WRITTEN REQUEST 1. Print everything in the bike build post from "Some other features" down to "benefit of it.", without altering a word.
WRITTEN REQUEST 2.
Answer the following from the bike build post:
(a) Which airline accepted the bike box as extra baggage, and at what cost?
(b) In what color was the Rohloff Speed Hub chosen?
(c) How long was the one ride taken on the bike so far?

The final build was stunning – even if I do say so (photos below were taken by the team at Omafiets after the build was completed to let me see how beautiful it looked):

I live in New Zealand, so after the build was completed, Omafiets boxed it up and my sister brought the bike over for me when returning for our parents’ 50th Wedding Anniversary celebration (shoutout to Air New Zealand taking bike boxes as extra baggage for $70! Definitely cheaper than couriering it here)

Key Components

Some other features of the custom build that I was super happy with on the finished product include:

  • Rohloff Speed Hub (red)
    • Alongside the Gates Carbon Belt, this was the foundation of the bike build and I knew I didn’t want the plain black hub. Getting it in red started somewhat of a trend for other speciality components on the bike….
  • Brooks B17 leather saddle
    • Once broken in, these saddles are meant to be super comfortable. I can attest to this from my Pashley Sovereign bike that had a Brooks and I loved it. They require a little extra care, but you get the benefit of it.
  • Son Dynamo (red anodized)
    • I’d read a lot about the pros and cons of a dynamo hub and whilst I doubt I’ll do too much multiday adventuring where I would not be able to get access to a power plug at some point, I wanted to add something in on the off chance. Additionally, from my eBike experiences I loved having a power source for a front light without ever having to think about charging batteries for the light.
  • Son Edelux II (red anodized)
    • I was originally thinking about an alternative front dynamo light but this was where working closely with Omafiets again paid off – their team suggested the Edelux since it came in matching red and really started to make the color scheme pop!
  • Sinewave Cycles Reactor (red anodized) – USB charging port in stem
    • I had seen other USB charging ports for bikes but most were quite ugly with cables visible. I loved how this one was inserted into the top of the stem and was very discreet. The fact in came in shiny red really had me at first sight! I’ve tested this and even at low speeds of 10-20kph it accepts plenty of charge from the dynamo and charges devices quickly.
  • HT Components Nano Pedal (red)
    • I had not initially thought about custom pedal colours but as more splashes of red were making their way into the build I reached out to Omafiets and they sourced and recommended these ones. I felt it could be a bit indulgent, but so glad I went with it and many people comment on how great they look.
  • Surly Moloko Handlebar
    • This is a pretty unusual looking bar but was again recommended to me for a custom bike build, offering various handgrips as well as mounting points for bags and cameras. Having ridden the bike on one 100km ride so far, I can definitely attest to the comfort of the various positions on this handlebar
  • Panaracer GravelKing SK TLC with brown walls (running tubeless)
    • I am not a tyre specialist at all, but the team at Omafiets guided me expertly towards these based on my intended riding, providing a combination of good grip with high rolling speed for mixed terrain riding. I’ve been surprised by the compliments from others “in the know” about the tyre choice – seems like Omafiets know their stuff!

The rest of the componentry I largely took the expert advice from Omafiets (and glad I did) who helped me settle on a very cool, very custom, one off bike for me.

DATA ENTRIES.
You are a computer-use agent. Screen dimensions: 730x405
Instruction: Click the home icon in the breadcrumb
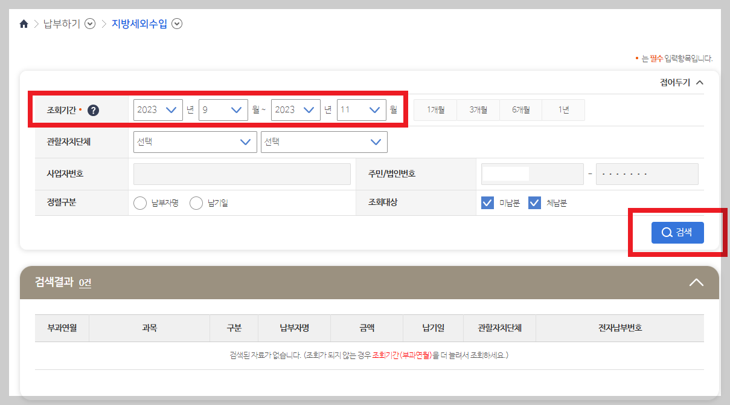[x=23, y=23]
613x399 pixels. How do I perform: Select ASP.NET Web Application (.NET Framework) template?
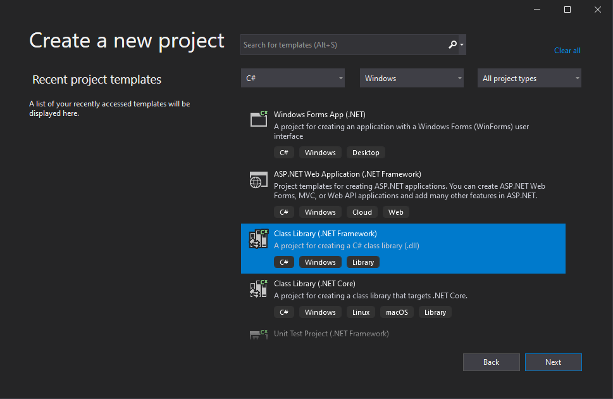coord(347,174)
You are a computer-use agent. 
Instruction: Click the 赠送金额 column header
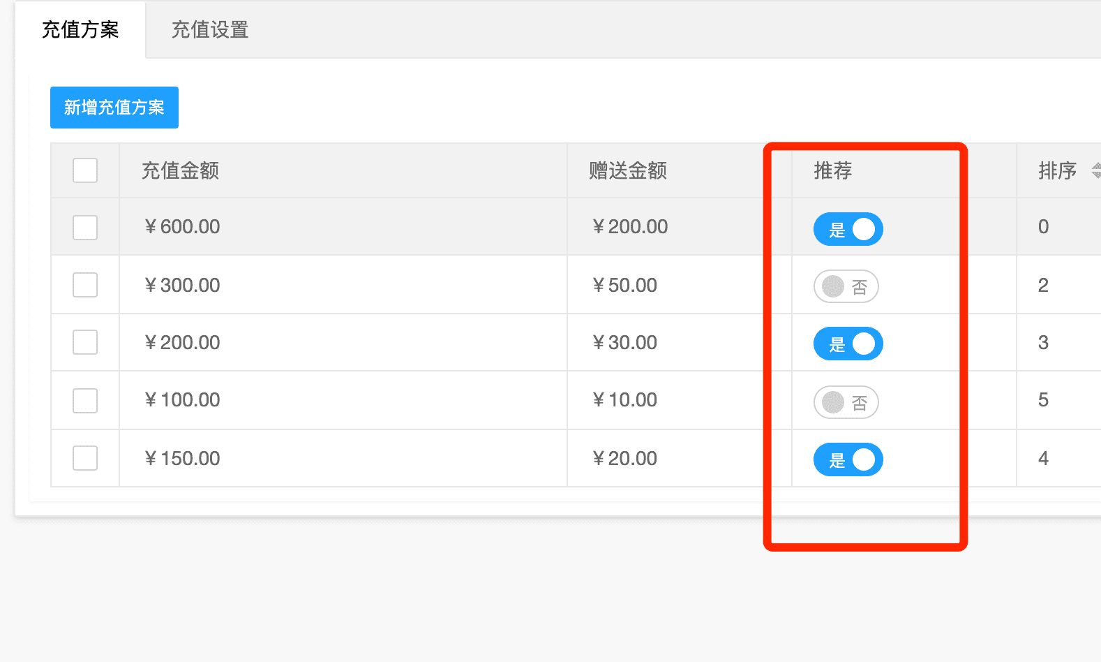(628, 170)
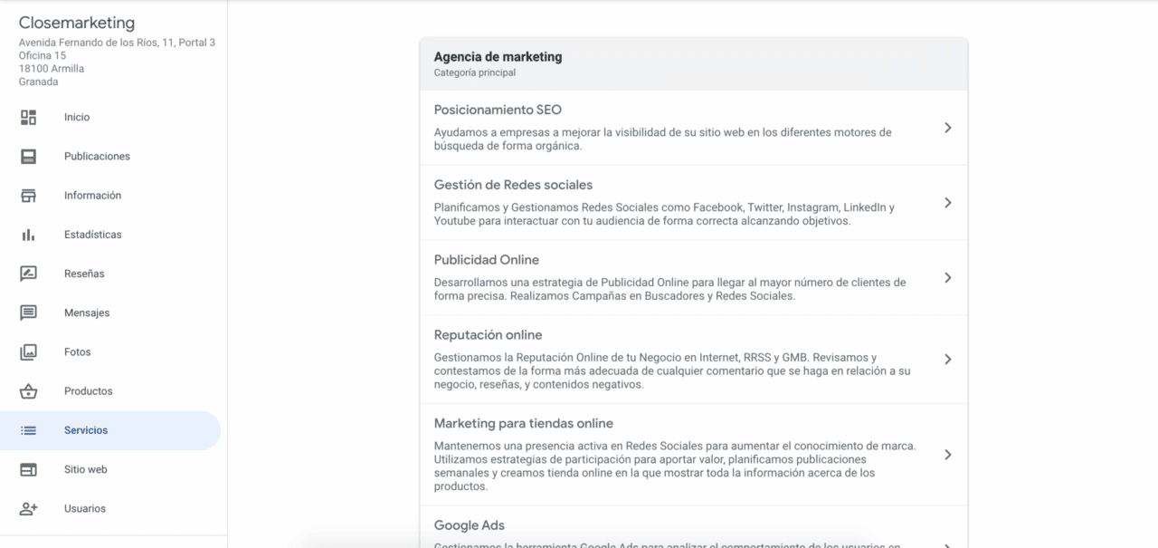Open details for Gestión de Redes sociales
Screen dimensions: 1158x548
(948, 203)
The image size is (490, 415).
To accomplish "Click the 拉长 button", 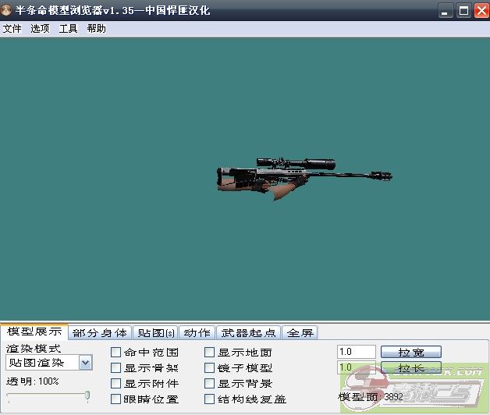I will (x=411, y=367).
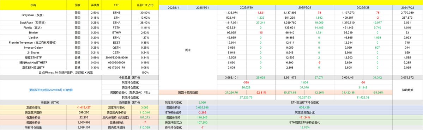The image size is (423, 130).
Task: Select the 第四十四周数据 cell
Action: click(x=188, y=92)
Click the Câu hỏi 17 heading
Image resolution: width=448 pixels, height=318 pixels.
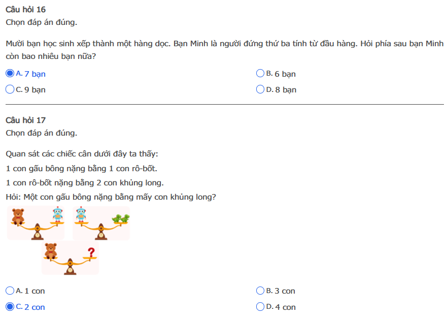pos(25,120)
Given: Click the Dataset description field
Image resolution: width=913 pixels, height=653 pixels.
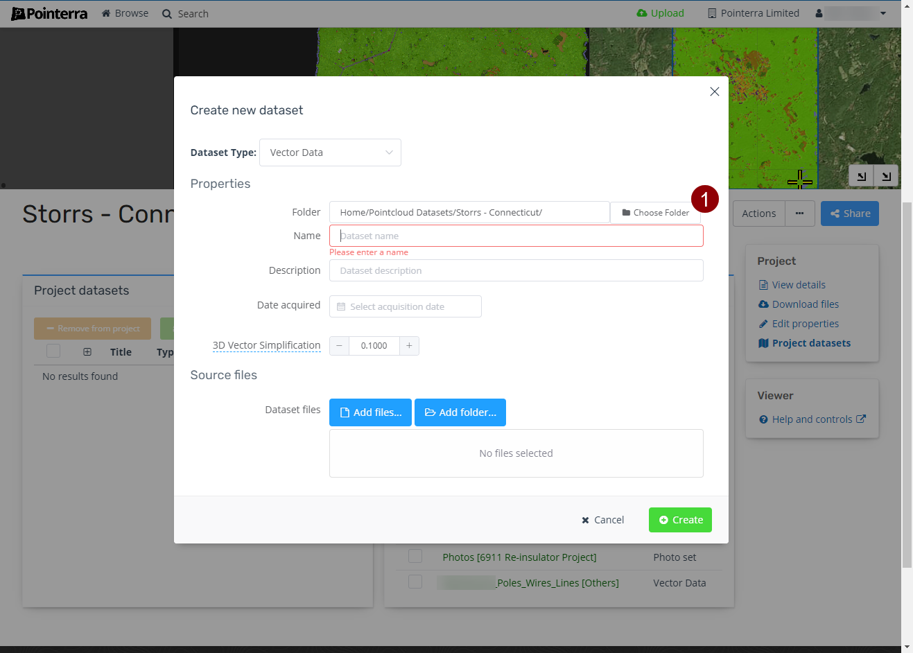Looking at the screenshot, I should pos(516,270).
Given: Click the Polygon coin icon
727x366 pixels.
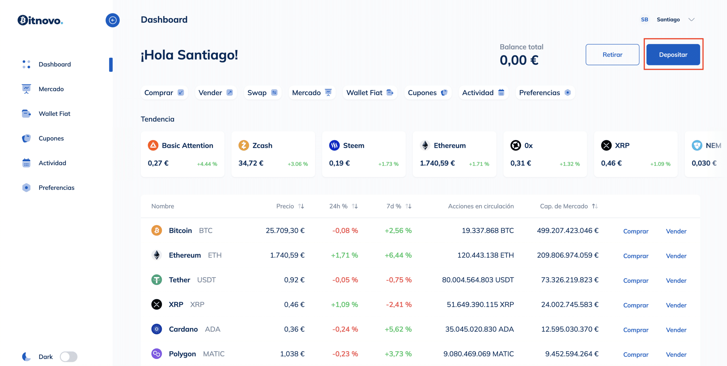Looking at the screenshot, I should 156,354.
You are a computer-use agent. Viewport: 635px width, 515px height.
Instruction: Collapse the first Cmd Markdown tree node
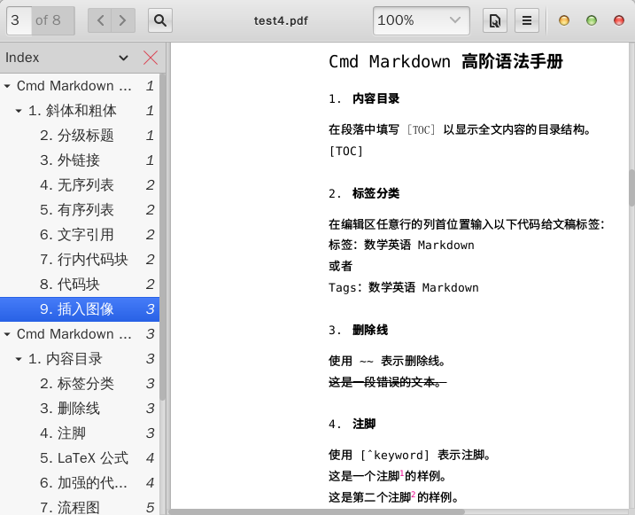point(7,86)
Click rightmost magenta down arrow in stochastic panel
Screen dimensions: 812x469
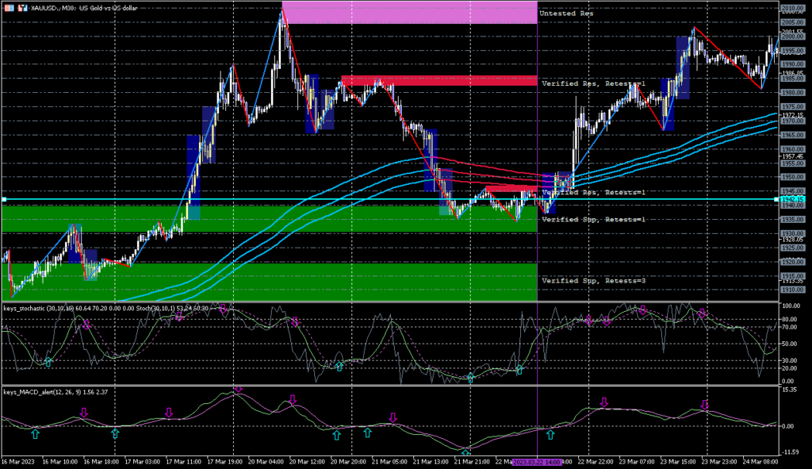[x=702, y=313]
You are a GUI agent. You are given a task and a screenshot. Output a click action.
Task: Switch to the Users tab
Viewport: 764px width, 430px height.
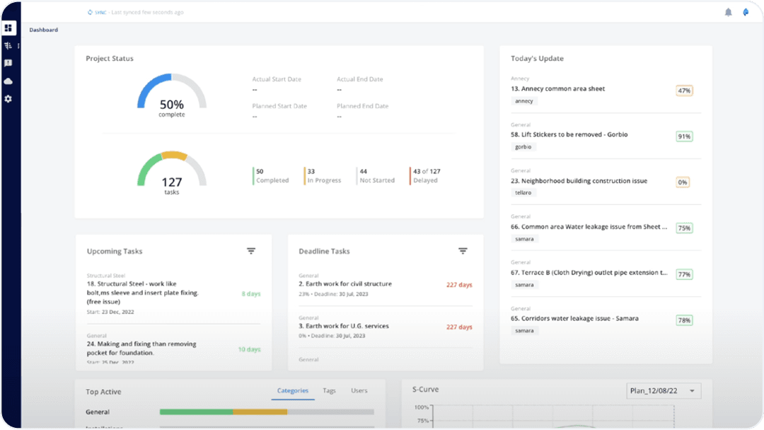pyautogui.click(x=359, y=390)
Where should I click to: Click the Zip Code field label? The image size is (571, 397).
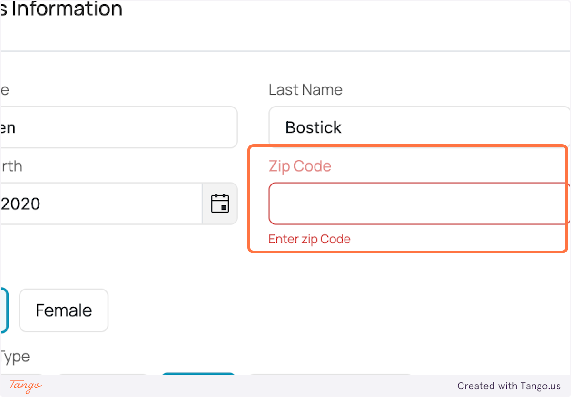(300, 166)
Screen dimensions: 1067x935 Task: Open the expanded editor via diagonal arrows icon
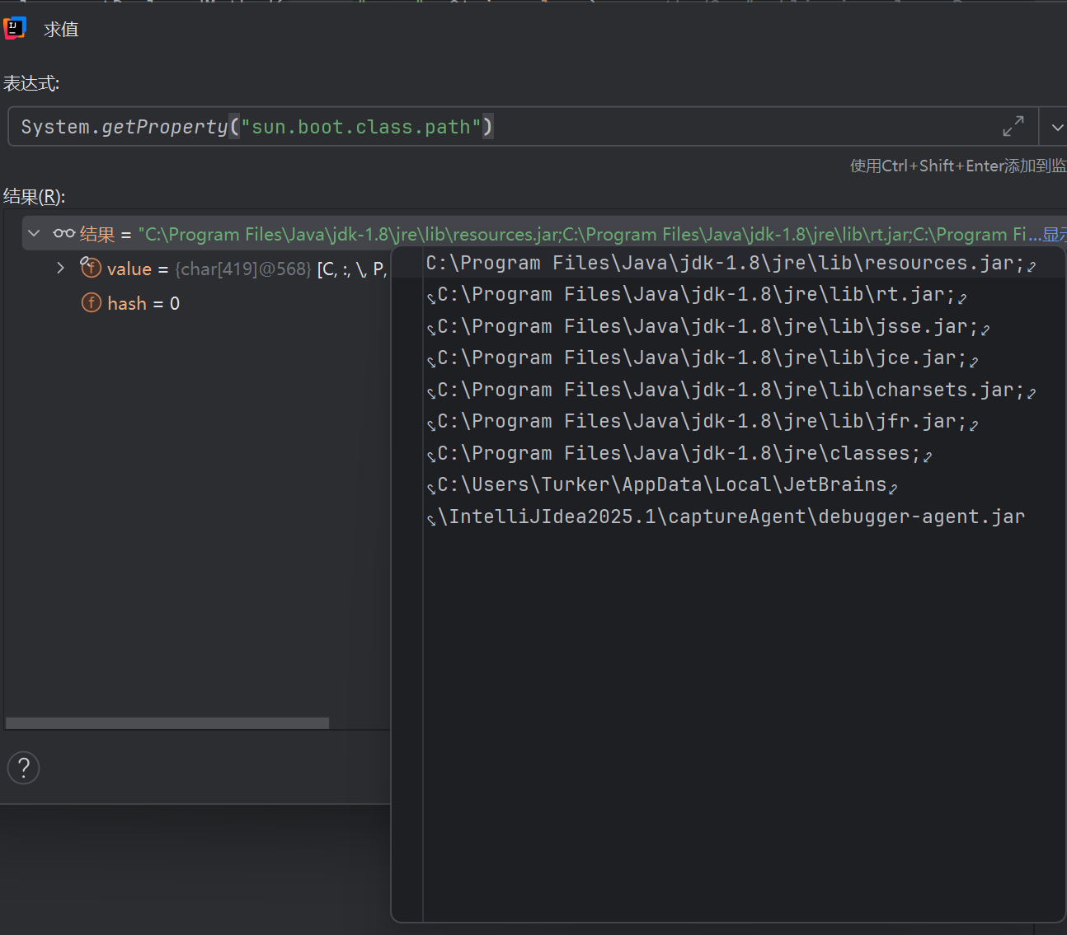tap(1013, 126)
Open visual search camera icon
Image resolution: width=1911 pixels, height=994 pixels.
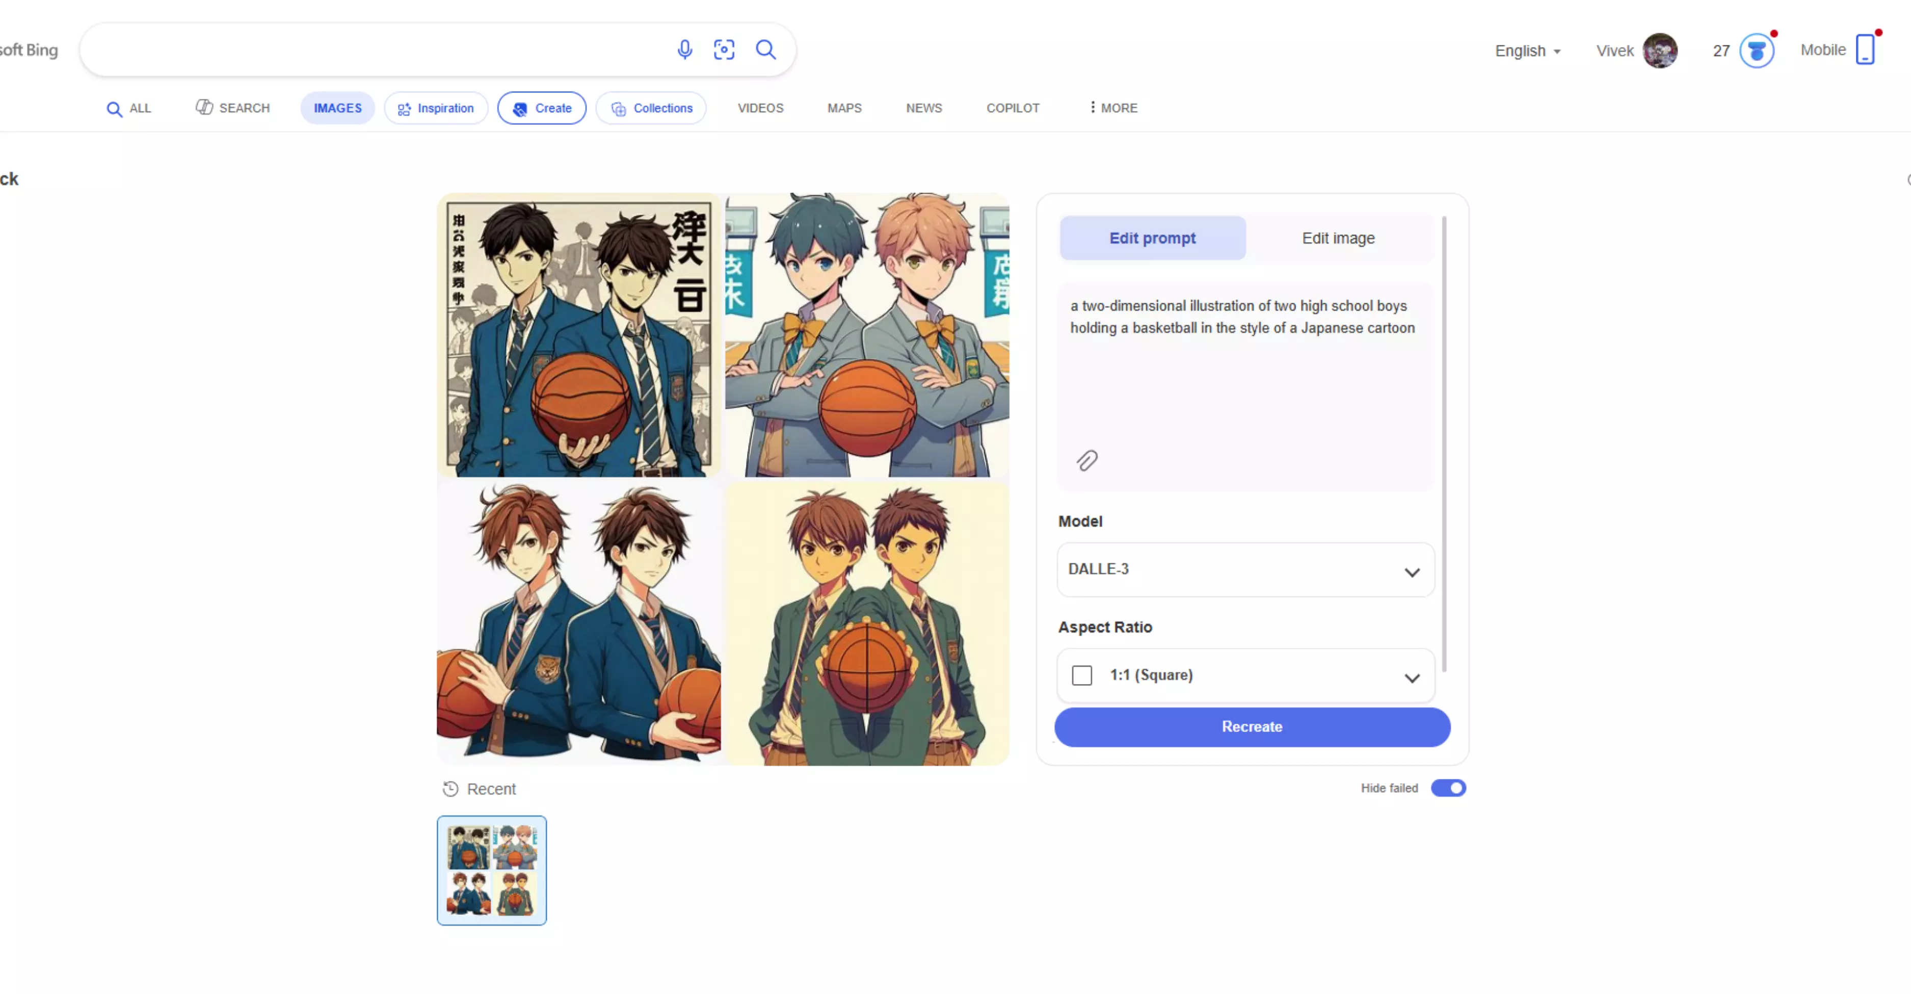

PROBLEM SOLUTION 1.
Some other features of the custom build that I was super happy with on the finished product include:

  • Rohloff Speed Hub (red)
    • Alongside the Gates Carbon Belt, this was the foundation of the bike build and I knew I didn’t want the plain black hub. Getting it in red started somewhat of a trend for other speciality components on the bike….
  • Brooks B17 leather saddle
    • Once broken in, these saddles are meant to be super comfortable. I can attest to this from my Pashley Sovereign bike that had a Brooks and I loved it. They require a little extra care, but you get the benefit of it.

PROBLEM SOLUTION 2.
(a) Air New Zealand, for $70.
(b) Red.
(c) 100 km.